Please copy out the stretch of the records below running from the line containing "You are a computer-use agent. The image" through the line containing "will [x=623, y=18].", keeping every character unchanged.

++++ RECORDS SUPPLIED

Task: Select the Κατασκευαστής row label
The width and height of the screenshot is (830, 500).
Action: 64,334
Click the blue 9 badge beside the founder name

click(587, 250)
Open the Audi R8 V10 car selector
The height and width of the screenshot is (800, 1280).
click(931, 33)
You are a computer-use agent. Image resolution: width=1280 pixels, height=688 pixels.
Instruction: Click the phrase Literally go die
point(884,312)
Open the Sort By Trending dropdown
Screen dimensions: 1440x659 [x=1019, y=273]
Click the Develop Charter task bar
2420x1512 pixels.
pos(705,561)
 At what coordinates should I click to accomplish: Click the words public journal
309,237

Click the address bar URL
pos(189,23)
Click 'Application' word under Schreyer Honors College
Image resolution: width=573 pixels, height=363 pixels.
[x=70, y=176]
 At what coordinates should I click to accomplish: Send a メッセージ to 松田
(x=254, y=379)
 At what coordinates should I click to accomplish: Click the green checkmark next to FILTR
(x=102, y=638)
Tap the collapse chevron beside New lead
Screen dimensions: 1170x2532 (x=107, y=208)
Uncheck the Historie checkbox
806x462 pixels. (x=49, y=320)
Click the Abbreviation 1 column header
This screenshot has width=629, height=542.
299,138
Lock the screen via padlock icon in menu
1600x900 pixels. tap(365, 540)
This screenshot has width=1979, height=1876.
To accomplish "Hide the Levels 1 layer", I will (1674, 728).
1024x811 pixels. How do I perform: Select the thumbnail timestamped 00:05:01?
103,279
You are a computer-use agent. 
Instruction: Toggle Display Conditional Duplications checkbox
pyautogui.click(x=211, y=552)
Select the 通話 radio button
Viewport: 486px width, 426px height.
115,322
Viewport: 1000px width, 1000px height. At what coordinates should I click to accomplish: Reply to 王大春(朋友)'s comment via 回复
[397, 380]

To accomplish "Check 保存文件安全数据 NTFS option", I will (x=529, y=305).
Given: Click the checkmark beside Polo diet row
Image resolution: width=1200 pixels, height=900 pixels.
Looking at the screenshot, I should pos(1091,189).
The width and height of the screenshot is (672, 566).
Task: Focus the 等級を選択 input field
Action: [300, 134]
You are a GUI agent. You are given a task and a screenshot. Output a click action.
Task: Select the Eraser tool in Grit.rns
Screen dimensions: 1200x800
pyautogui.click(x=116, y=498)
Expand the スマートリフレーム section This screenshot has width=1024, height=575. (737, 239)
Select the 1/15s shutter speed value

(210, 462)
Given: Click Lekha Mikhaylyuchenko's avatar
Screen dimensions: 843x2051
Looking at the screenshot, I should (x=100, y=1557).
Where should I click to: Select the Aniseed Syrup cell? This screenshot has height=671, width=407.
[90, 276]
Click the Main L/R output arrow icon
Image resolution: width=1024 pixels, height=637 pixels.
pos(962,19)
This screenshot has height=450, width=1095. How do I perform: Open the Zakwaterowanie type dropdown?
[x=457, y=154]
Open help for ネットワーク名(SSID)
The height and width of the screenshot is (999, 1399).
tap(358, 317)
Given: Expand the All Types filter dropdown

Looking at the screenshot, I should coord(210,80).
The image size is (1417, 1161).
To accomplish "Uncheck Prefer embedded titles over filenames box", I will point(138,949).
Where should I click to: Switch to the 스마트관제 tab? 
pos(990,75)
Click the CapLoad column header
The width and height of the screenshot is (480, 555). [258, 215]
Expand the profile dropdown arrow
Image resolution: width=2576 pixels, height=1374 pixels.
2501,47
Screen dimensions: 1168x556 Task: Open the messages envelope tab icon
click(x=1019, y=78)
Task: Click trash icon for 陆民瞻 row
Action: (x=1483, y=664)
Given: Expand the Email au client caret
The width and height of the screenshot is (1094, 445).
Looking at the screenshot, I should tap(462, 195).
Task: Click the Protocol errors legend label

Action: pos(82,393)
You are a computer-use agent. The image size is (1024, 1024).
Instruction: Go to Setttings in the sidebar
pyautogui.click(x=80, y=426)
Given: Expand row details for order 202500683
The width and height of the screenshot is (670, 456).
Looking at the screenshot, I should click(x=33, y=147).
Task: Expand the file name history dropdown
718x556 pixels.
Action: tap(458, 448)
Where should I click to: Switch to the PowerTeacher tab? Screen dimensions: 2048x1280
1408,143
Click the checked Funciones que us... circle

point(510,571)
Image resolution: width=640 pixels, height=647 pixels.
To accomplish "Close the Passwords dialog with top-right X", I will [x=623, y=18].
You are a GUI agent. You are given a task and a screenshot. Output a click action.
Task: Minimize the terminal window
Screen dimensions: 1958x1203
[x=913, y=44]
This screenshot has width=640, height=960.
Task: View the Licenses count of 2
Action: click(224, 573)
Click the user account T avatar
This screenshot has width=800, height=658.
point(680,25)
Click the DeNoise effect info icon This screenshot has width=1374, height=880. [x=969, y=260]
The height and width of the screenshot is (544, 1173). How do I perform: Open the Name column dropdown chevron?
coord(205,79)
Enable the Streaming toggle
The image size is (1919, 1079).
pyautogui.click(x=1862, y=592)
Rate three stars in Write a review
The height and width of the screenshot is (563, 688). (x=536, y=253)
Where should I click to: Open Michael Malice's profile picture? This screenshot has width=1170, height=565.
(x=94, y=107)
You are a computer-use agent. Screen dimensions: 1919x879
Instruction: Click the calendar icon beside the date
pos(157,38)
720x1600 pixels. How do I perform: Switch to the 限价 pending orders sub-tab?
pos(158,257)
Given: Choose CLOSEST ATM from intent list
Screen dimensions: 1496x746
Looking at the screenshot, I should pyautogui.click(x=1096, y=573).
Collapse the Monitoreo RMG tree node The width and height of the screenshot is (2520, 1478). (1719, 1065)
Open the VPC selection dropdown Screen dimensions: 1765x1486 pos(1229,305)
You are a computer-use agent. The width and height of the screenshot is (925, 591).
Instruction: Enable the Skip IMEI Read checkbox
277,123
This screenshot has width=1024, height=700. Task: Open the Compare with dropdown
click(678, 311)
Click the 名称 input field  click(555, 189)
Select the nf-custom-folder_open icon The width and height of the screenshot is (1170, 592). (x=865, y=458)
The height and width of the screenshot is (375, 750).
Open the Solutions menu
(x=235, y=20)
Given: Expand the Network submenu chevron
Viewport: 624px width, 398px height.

++++++++

**THE RESULT:**
You are a computer-use agent. The image size is (1024, 1024).
Instruction: Go to Setttings in the sidebar
pyautogui.click(x=80, y=426)
Given: Expand row details for order 202500683
The width and height of the screenshot is (670, 456).
Looking at the screenshot, I should click(x=33, y=147).
Task: Expand the file name history dropdown
718x556 pixels.
Action: tap(458, 448)
Where should I click to: Switch to the PowerTeacher tab? Screen dimensions: 2048x1280
1408,143
Click the checked Funciones que us... circle

point(510,571)
Image resolution: width=640 pixels, height=647 pixels.
To accomplish "Close the Passwords dialog with top-right X", I will [x=623, y=18].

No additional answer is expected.